The buildings. Our campus was made of grey stone. Set amidst lots of trees and greenery, just looking at the massive edifice gave you a sense of purpose and history. When I saw the building for the first time during my group discussions and interview, suddenly I so desperately wanted to be a part of the group of people who wandered through these magnificent settings in their shorts and t-shirts, casually owning the place. When it was time to leave at the end of two years, I went around taking snaps of each of those buildings, feeling happy to have just been in such architecture.
The canteen. After eating school and college hostel stuff that qualified as food by a thin margin, food here seemed gloriously rich and tasty. I was shocked when I found out that a batchmate was forced to eat out everyday since he found the food here ‘unpalatable’. Sure the watery Maggie noodles served on Thursdays, may not have been entirely interesting. But boy, Desan, the ex-army canteen manager of ours, ensured that the chicken curries and rawa dosas were scrumptious.

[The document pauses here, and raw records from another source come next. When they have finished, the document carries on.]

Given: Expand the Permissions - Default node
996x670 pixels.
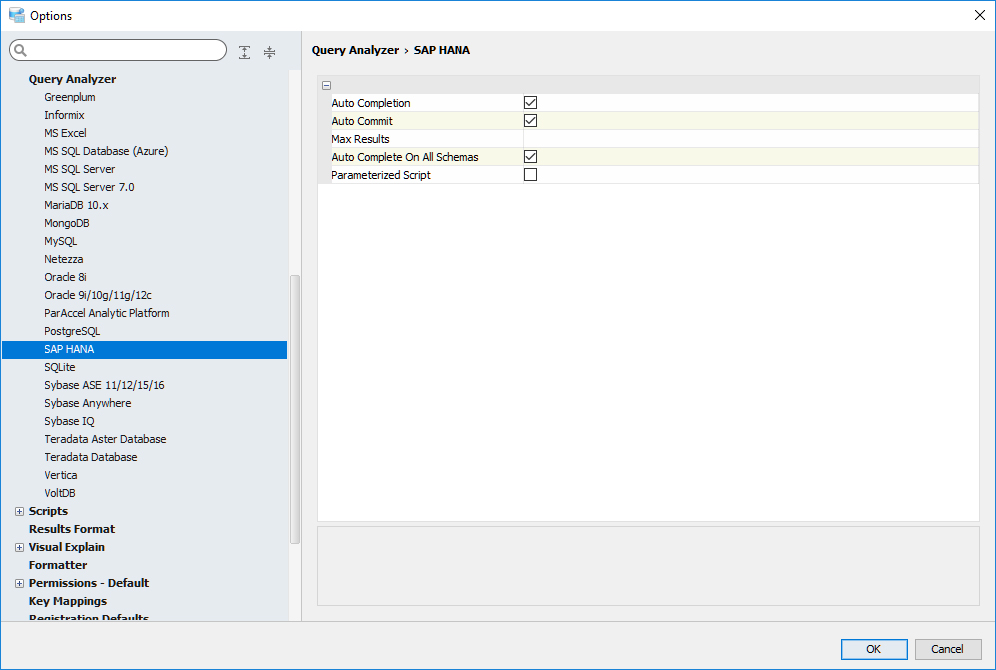Looking at the screenshot, I should click(19, 583).
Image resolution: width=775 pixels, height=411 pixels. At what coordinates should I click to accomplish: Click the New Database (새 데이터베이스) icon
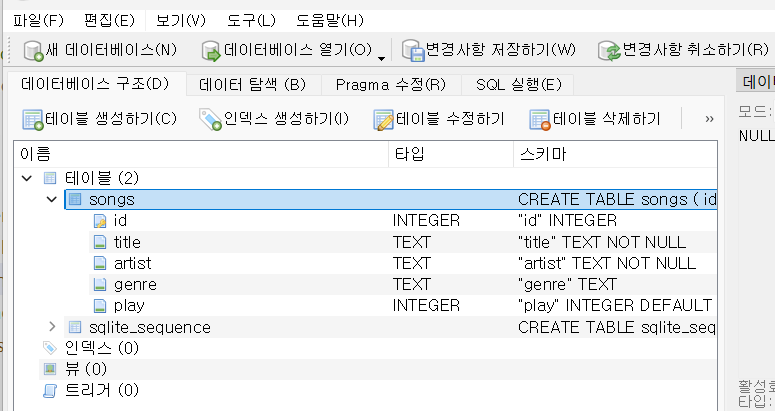click(33, 50)
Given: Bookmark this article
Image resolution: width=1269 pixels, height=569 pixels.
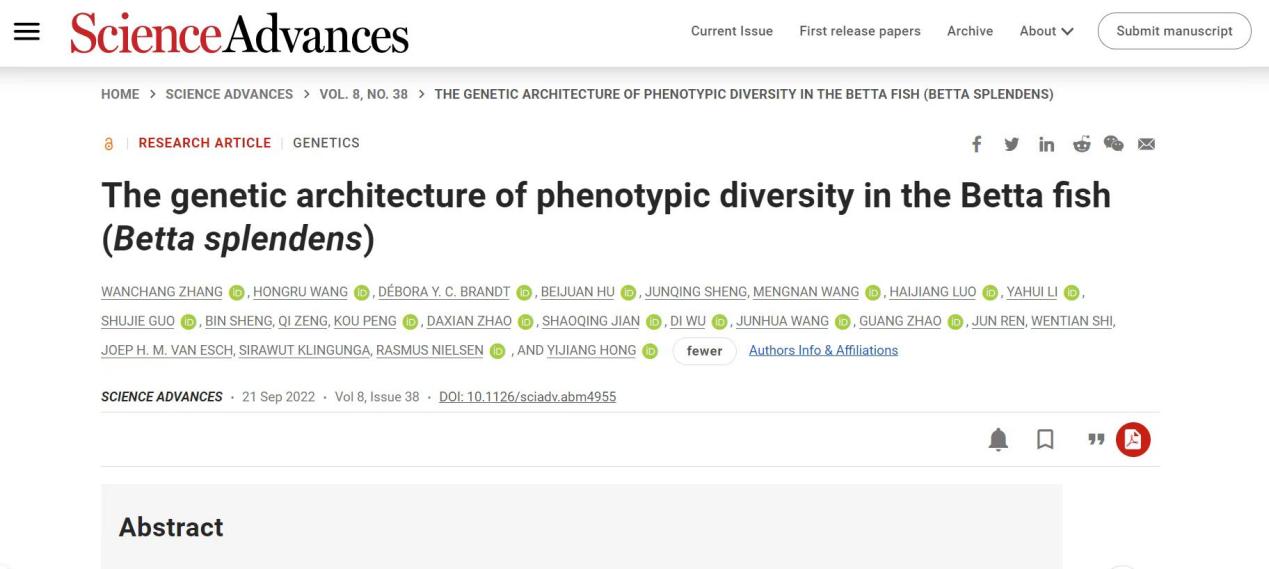Looking at the screenshot, I should (1045, 440).
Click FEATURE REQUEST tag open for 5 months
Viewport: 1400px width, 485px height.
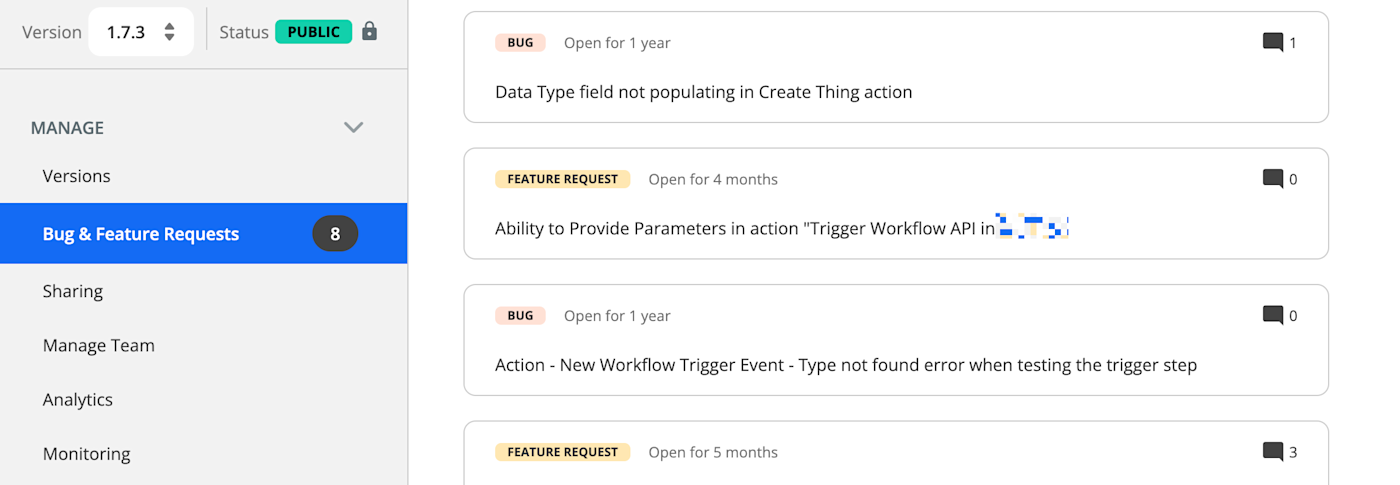pos(562,452)
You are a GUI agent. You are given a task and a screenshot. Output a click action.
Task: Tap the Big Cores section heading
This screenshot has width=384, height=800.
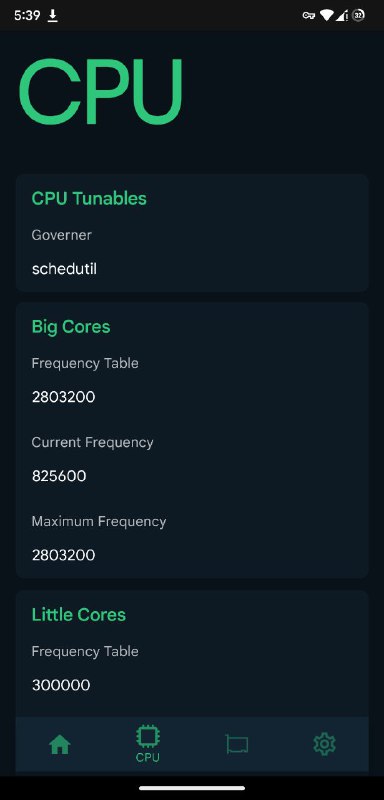[x=71, y=327]
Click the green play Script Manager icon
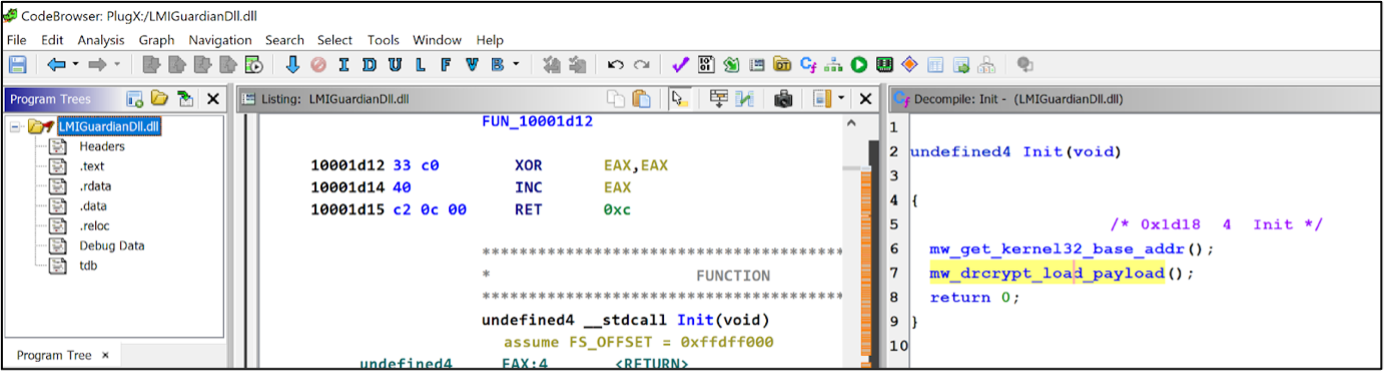Image resolution: width=1387 pixels, height=375 pixels. 859,65
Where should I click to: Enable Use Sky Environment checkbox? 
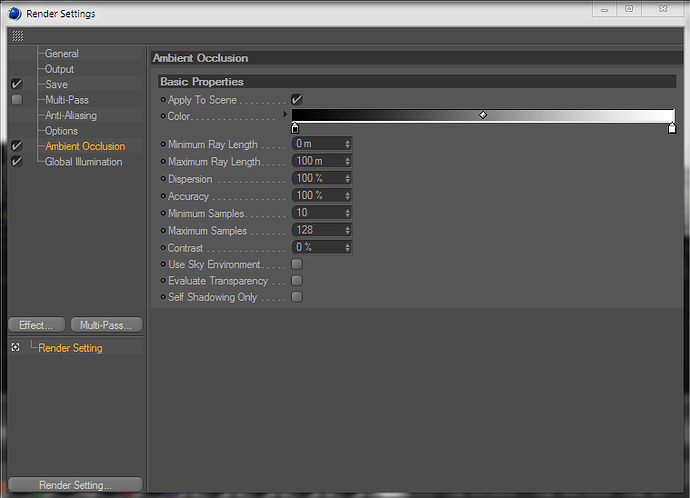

The finance quizzes. No I am not a geek who gets her kicks out of drawing binomial trees. In the first term of corporate finance, we encountered our God-Corp Fin prof who was so funny that all the women had a crush on him and all the men wanted to be as effortlessly witty. His quizzes were full of puns, Bollywood stories and plenty of dry humour, all carefully built around some discounting problem to find IRR and NPV. Half my time used to go in chuckling at the questions, and the rest used to be spent in actually solving the problems. But not all fin quizzes are wired into my mind for pleasant reasons. I remember sitting in an open book, three-question Derivatives final that stretched for four hours. Everybody was watching everyone else watching everyone else. Eventually we all wrote something, submitted our papers and then spent years afterwards recounting our individual traumas.
The admin man. Every institute has a super-efficient admin guy who does work, unhindered by anything as namby-pamby as human emotions or personal biases. During exams, it was his job to ensure we began on time, got the correct quizzes and did not attempt anything as foolhardy as copying from each other. In one of the exams, my batchmate was solving a quiz by the tried and tasted method of tossing a coin. Admin man looked at everyone sternly and said ‘no exchanging of coins’. With a twinkle in his eye. I think that was the only time I saw him say something nearing a joke.
The campus shop. That supplied everything, including very very desi pizzas and tomato ketchup from red, plastic containers that must have had an entire ecosystem thriving on its edges.
Placements. The flashpoint to which the two years in campus are pretty much supposed to lead. Finding that your name is not on the list, whereas that of the batchmate ranked 20 places below is there. Hearing ‘November Rain’ blasting out from your friend’s room as she mulled over being rejected in yet another group discussion. Writing pages and pages of Statement of Purposes and polishing up your C.V. It was a stressed out, ugly time. In the course of a few hours, your entire two years on campus got translated into a brand name job and great starting pay. After all these years, most of us have realized perfect jobs do not translate to consulting or investment banking. Each of us has found happiness and/or success in different fields. If only, we had had the wisdom back then…
The B block. Whose 1st and 2nd floors were occupied by the girls. We thought we were too cool. We were sure we were funnier and cleverer than most people and when our juniors came, we passed on this message to them too. We made some of our best friends there and they continue to be so till day.
That feeling. That others gave you when you told them you were a student at a premier institution. People used to read about fancy starting pays on your campus and look at you with pride or envy (depending on whether they liked you or not). When your cousins told their friends where you were studying. When the world seemed to be full of possibilities, most of it involving being the CEO of Lehman Brothers/HLL someday. You were considered as one of the smartest and the best in the whole country.
I was too old by the time I came to B-School to give it the kind of absolute ‘perfection’ certificate that I gave my class twelve days. But it sure had its moments.
5 comments:
"When your cousins told their friends where you were studying"
Ha ha..very true!!infact I still do that
CEO of lehman brothers?
hmm.. guess you would not take it now
dimplicious - ok, looking forward to boasting about you guys now :)
ace - I swear. How things change
Oh, you have forgotten about your sister who has still not gotten tired of mentioning oh so casually where her big sister got her degree :-D.
how did i miss this post. lovely. it was the best of times, it was the worst of times.